In Business Week today, an article focusing on the housing market indicated that Billionaire Warren Buffett said the U.S. residential real estate slump will end by about 2011, predicting that’s how long it will take demand for homes to catch up with the supply.

In his annual letter to shareholders of his Berkshire Hathaway Inc, he wrote: “Within a year or so, residential housing problems should largely be behind us,”  “Prices will remain far below ‘bubble’ levels, of course, but for every seller or lender hurt by this there will be a buyer who benefits.”

The current real estate market has left one in five U.S. mortgage holders owing more than their houses are worth. In addition, record foreclosures last year flooded a real estate market already stocked with unsold property, causing new construction to fall to the lowest in at least 50 years.

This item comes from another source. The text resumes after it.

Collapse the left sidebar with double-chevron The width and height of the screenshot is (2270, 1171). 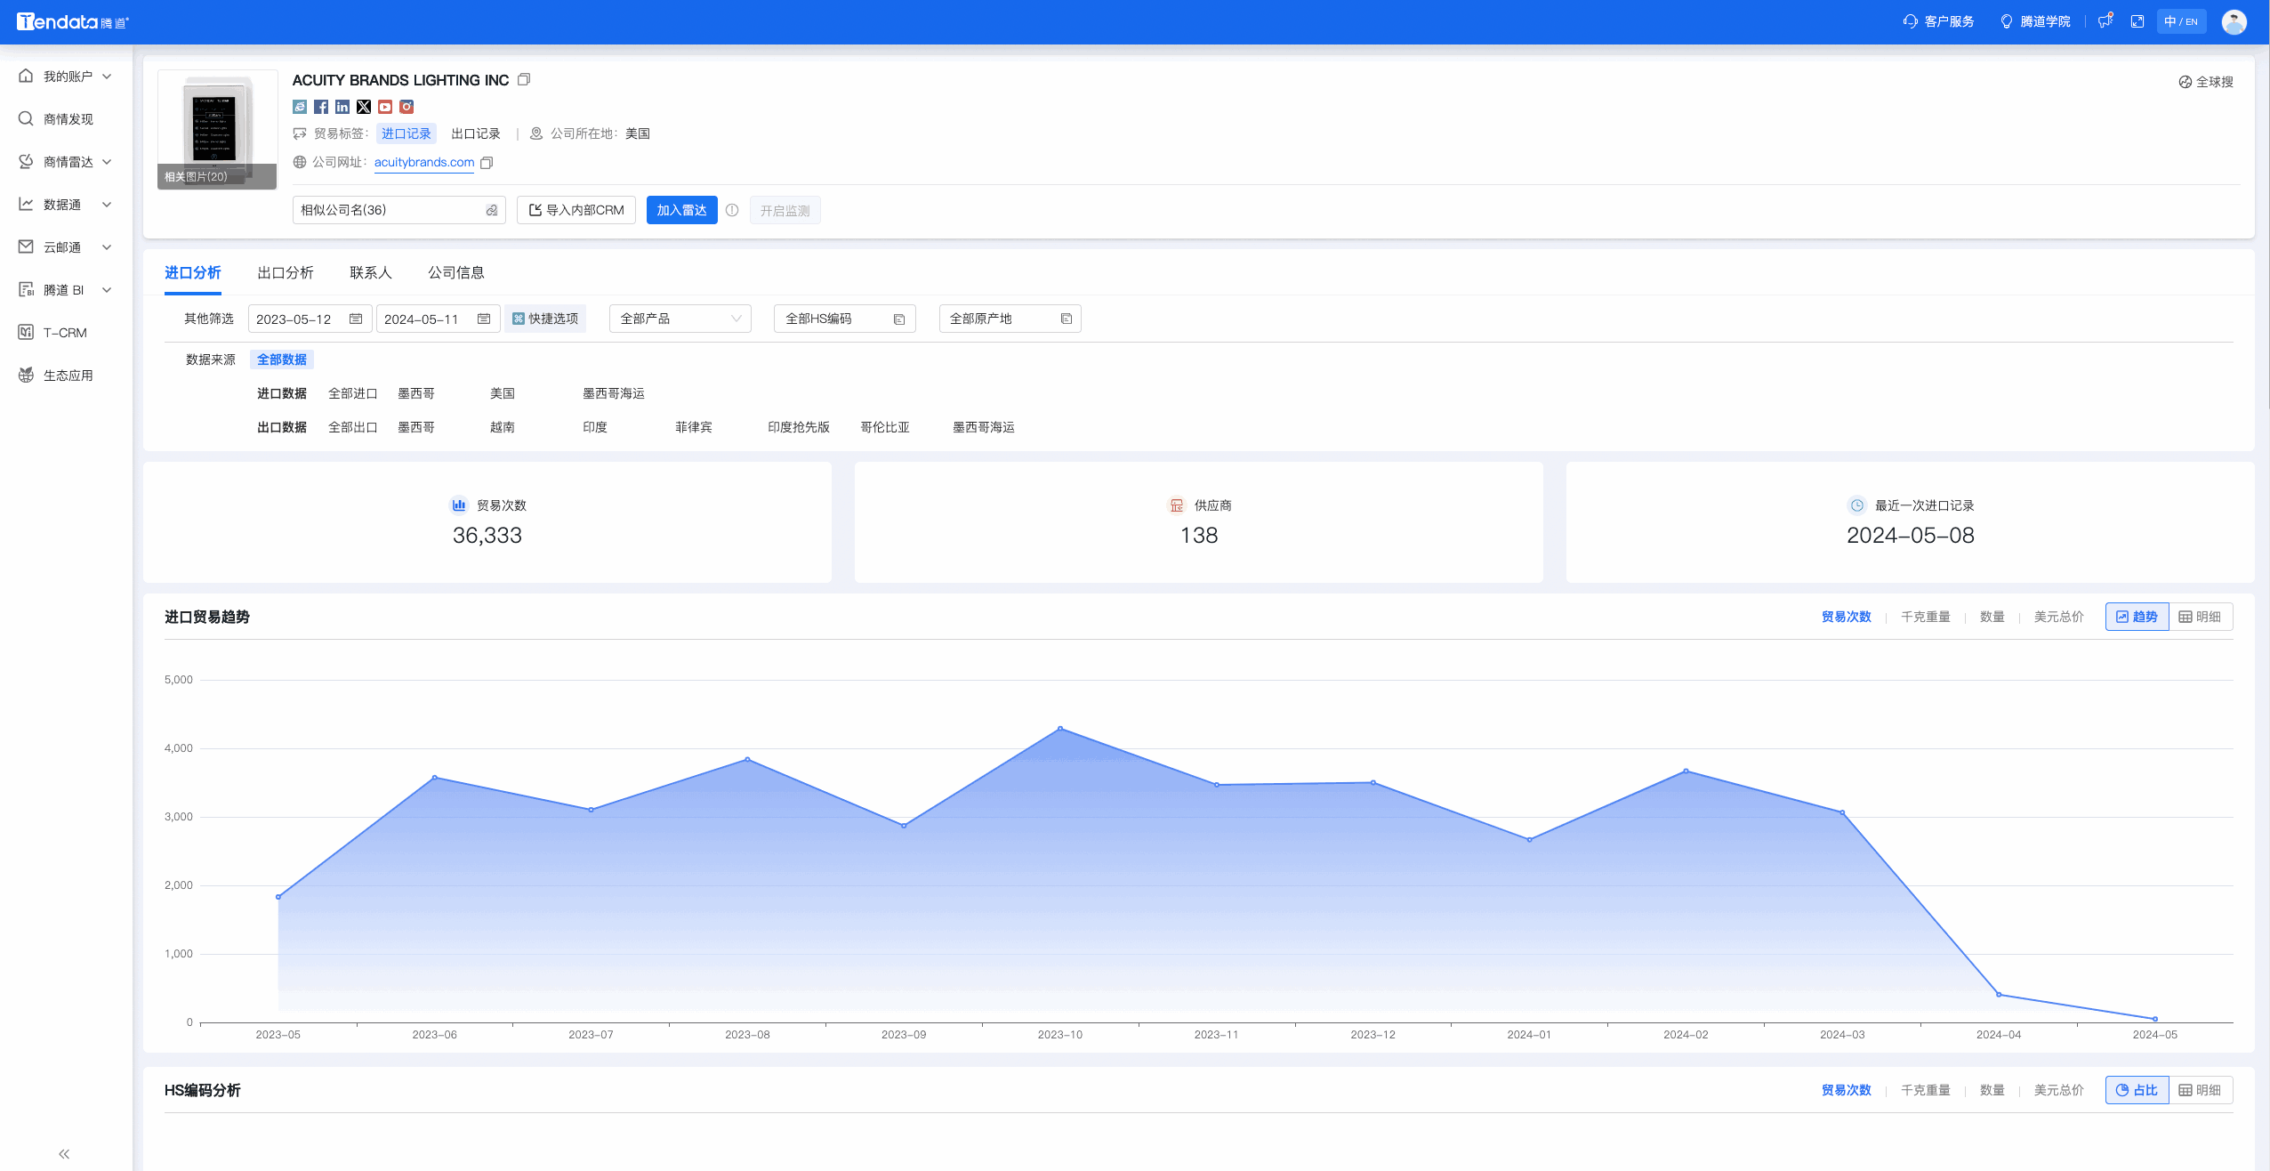tap(64, 1153)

“People thought it was good news a few years back when housing starts -- the supply side of the picture -- were running about two million annually,” said Buffett, the chairman and chief executive officer of Omaha, Nebraska-based Berkshire. “But household formations -- the demand side -- only amounted to about 1.2 million.”

Berkshire, which owns a real-estate brokerage, a business that constructs pre-fabricated houses and units that make products used in homebuilding, has suffered amid the slump. Profit at Clayton Homes, the pre-fab housing business, fell about 9 percent to $187 million before taxes, while earnings at carpet manufacturer Shaw Industries fell 30 percent. “High-value houses and those in certain localities where overbuilding was particularly egregious” will take longer to recover, he wrote.

Buffett joked that curbing home construction was the best of three ways to reduce supply. The other two, he said, would be to explode homes in a “tactic similar to the destruction of autos that occurred with the ‘cash-for-clunkers’ program” or “speed up householder formations by, say, encouraging teenagers to cohabitate, a program not likely to suffer from a lack of volunteers.”